*Exercise*: An exact copy of all the data below is required.

────────────────────────────────────────

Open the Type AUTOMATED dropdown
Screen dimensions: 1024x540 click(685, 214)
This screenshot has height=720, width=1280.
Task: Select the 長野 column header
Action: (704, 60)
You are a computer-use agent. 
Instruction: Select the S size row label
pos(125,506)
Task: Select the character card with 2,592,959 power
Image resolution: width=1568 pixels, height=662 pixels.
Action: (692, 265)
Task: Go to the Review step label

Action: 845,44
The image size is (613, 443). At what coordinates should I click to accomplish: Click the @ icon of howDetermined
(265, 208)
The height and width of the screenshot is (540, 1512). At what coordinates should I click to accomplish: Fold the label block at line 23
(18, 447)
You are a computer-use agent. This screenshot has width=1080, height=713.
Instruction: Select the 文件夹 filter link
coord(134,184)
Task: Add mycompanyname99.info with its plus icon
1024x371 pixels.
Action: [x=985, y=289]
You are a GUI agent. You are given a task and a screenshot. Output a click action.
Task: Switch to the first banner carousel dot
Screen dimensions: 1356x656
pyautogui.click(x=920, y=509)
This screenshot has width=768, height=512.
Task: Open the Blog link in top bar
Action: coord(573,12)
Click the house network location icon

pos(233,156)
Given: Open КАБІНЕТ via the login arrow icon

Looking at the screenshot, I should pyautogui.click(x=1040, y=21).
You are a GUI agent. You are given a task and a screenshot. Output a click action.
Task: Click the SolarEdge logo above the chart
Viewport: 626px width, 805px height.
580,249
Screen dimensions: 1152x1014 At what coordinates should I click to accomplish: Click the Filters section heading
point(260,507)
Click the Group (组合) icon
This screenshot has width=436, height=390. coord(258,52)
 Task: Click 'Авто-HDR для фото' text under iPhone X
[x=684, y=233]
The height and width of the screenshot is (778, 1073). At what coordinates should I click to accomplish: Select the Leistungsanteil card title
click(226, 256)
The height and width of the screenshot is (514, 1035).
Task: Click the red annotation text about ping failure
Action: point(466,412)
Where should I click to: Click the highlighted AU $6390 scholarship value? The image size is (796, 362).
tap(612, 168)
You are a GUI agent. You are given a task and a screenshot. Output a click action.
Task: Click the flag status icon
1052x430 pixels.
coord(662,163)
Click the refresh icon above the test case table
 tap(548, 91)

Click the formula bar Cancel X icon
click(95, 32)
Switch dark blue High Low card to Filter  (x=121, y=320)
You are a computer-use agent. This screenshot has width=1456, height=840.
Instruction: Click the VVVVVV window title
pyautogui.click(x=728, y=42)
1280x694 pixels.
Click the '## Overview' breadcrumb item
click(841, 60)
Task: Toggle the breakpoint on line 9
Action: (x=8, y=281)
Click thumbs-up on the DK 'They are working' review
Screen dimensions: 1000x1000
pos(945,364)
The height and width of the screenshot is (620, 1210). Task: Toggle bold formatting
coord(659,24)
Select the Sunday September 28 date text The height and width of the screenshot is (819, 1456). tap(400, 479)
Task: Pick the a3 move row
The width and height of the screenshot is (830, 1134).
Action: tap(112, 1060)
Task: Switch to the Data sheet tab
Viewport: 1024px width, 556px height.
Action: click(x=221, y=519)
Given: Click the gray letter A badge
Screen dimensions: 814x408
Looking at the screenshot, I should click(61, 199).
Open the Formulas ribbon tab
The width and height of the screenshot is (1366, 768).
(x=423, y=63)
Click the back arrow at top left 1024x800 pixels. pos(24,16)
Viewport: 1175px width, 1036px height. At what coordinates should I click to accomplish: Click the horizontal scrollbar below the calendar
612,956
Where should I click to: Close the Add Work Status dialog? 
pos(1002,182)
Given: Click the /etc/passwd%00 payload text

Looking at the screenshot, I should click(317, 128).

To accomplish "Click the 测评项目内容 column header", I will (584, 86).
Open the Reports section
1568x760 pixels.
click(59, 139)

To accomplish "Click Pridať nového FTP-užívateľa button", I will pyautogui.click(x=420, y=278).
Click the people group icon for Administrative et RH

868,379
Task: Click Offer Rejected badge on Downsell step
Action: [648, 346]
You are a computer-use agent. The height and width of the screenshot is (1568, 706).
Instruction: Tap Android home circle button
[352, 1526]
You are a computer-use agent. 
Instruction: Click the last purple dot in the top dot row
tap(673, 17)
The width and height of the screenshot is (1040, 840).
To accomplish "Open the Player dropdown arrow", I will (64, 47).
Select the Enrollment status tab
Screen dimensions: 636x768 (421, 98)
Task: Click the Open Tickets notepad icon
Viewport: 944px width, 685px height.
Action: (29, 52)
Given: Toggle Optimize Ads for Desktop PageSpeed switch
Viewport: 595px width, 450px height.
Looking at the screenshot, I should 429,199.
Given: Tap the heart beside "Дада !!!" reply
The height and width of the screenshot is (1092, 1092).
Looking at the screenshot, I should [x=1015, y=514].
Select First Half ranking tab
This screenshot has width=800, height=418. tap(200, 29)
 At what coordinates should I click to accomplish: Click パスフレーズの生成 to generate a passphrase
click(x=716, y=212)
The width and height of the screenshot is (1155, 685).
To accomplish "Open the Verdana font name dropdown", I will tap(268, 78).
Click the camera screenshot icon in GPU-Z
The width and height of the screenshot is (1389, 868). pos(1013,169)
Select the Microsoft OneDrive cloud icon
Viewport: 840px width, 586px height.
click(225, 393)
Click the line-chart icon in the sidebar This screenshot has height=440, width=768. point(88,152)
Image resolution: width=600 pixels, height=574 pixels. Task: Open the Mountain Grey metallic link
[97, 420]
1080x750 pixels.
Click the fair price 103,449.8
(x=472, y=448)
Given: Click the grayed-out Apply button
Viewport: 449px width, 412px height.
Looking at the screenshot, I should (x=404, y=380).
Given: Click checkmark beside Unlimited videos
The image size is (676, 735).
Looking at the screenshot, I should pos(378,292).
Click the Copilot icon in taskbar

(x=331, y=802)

────────────────────────────────────────

*Result of this exercise*:
Open the Type AUTOMATED dropdown
Screen dimensions: 1024x540 click(685, 214)
This screenshot has height=720, width=1280.
Task: Select the 長野 column header
Action: (704, 60)
You are a computer-use agent. 
Instruction: Select the S size row label
pos(125,506)
Task: Select the character card with 2,592,959 power
Image resolution: width=1568 pixels, height=662 pixels.
Action: (692, 265)
Task: Go to the Review step label

Action: 845,44
The image size is (613, 443). At what coordinates should I click to accomplish: Click the @ icon of howDetermined
(265, 208)
The height and width of the screenshot is (540, 1512). At what coordinates should I click to accomplish: Fold the label block at line 23
(18, 447)
You are a computer-use agent. This screenshot has width=1080, height=713.
Instruction: Select the 文件夹 filter link
coord(134,184)
Task: Add mycompanyname99.info with its plus icon
1024x371 pixels.
Action: [x=985, y=289]
You are a GUI agent. You are given a task and a screenshot. Output a click action.
Task: Switch to the first banner carousel dot
Screen dimensions: 1356x656
pyautogui.click(x=920, y=509)
This screenshot has width=768, height=512.
Task: Open the Blog link in top bar
Action: coord(573,12)
Click the house network location icon

pos(233,156)
Given: Open КАБІНЕТ via the login arrow icon

Looking at the screenshot, I should pyautogui.click(x=1040, y=21).
You are a GUI agent. You are given a task and a screenshot. Output a click action.
Task: Click the SolarEdge logo above the chart
Viewport: 626px width, 805px height.
580,249
Screen dimensions: 1152x1014 At what coordinates should I click to accomplish: Click the Filters section heading
point(260,507)
Click the Group (组合) icon
This screenshot has width=436, height=390. coord(258,52)
 Task: Click 'Авто-HDR для фото' text under iPhone X
[x=684, y=233]
The height and width of the screenshot is (778, 1073). At what coordinates should I click to accomplish: Select the Leistungsanteil card title
click(226, 256)
The height and width of the screenshot is (514, 1035).
Task: Click the red annotation text about ping failure
Action: point(466,412)
Where should I click to: Click the highlighted AU $6390 scholarship value? The image size is (796, 362).
tap(612, 168)
You are a GUI agent. You are given a task and a screenshot. Output a click action.
Task: Click the flag status icon
1052x430 pixels.
coord(662,163)
Click the refresh icon above the test case table
 tap(548, 91)

Click the formula bar Cancel X icon
click(95, 32)
Switch dark blue High Low card to Filter  (x=121, y=320)
You are a computer-use agent. This screenshot has width=1456, height=840.
Instruction: Click the VVVVVV window title
pyautogui.click(x=728, y=42)
1280x694 pixels.
Click the '## Overview' breadcrumb item
click(841, 60)
Task: Toggle the breakpoint on line 9
Action: (x=8, y=281)
Click thumbs-up on the DK 'They are working' review
Screen dimensions: 1000x1000
pos(945,364)
The height and width of the screenshot is (620, 1210). Task: Toggle bold formatting
coord(659,24)
Select the Sunday September 28 date text The height and width of the screenshot is (819, 1456). tap(400, 479)
Task: Pick the a3 move row
The width and height of the screenshot is (830, 1134).
Action: tap(112, 1060)
Task: Switch to the Data sheet tab
Viewport: 1024px width, 556px height.
Action: click(x=221, y=519)
Given: Click the gray letter A badge
Screen dimensions: 814x408
Looking at the screenshot, I should click(61, 199).
Open the Formulas ribbon tab
The width and height of the screenshot is (1366, 768).
(x=423, y=63)
Click the back arrow at top left 1024x800 pixels. pos(24,16)
Viewport: 1175px width, 1036px height. At what coordinates should I click to accomplish: Click the horizontal scrollbar below the calendar
612,956
Where should I click to: Close the Add Work Status dialog? 
pos(1002,182)
Given: Click the /etc/passwd%00 payload text

Looking at the screenshot, I should click(317, 128).

To accomplish "Click the 测评项目内容 column header", I will (584, 86).
Open the Reports section
1568x760 pixels.
click(59, 139)

To accomplish "Click Pridať nového FTP-užívateľa button", I will pyautogui.click(x=420, y=278).
Click the people group icon for Administrative et RH

868,379
Task: Click Offer Rejected badge on Downsell step
Action: [648, 346]
You are a computer-use agent. The height and width of the screenshot is (1568, 706).
Instruction: Tap Android home circle button
[352, 1526]
You are a computer-use agent. 
Instruction: Click the last purple dot in the top dot row
tap(673, 17)
The width and height of the screenshot is (1040, 840).
To accomplish "Open the Player dropdown arrow", I will (64, 47).
Select the Enrollment status tab
Screen dimensions: 636x768 (421, 98)
Task: Click the Open Tickets notepad icon
Viewport: 944px width, 685px height.
Action: (29, 52)
Given: Toggle Optimize Ads for Desktop PageSpeed switch
Viewport: 595px width, 450px height.
Looking at the screenshot, I should 429,199.
Given: Tap the heart beside "Дада !!!" reply
The height and width of the screenshot is (1092, 1092).
Looking at the screenshot, I should [x=1015, y=514].
Select First Half ranking tab
This screenshot has width=800, height=418. tap(200, 29)
 At what coordinates should I click to accomplish: Click パスフレーズの生成 to generate a passphrase
click(x=716, y=212)
The width and height of the screenshot is (1155, 685).
To accomplish "Open the Verdana font name dropdown", I will tap(268, 78).
Click the camera screenshot icon in GPU-Z
The width and height of the screenshot is (1389, 868). pos(1013,169)
Select the Microsoft OneDrive cloud icon
Viewport: 840px width, 586px height.
click(225, 393)
Click the line-chart icon in the sidebar This screenshot has height=440, width=768. point(88,152)
Image resolution: width=600 pixels, height=574 pixels. Task: Open the Mountain Grey metallic link
[97, 420]
1080x750 pixels.
Click the fair price 103,449.8
(x=472, y=448)
Given: Click the grayed-out Apply button
Viewport: 449px width, 412px height.
Looking at the screenshot, I should (x=404, y=380).
Given: Click checkmark beside Unlimited videos
The image size is (676, 735).
Looking at the screenshot, I should pos(378,292).
Click the Copilot icon in taskbar

(x=331, y=802)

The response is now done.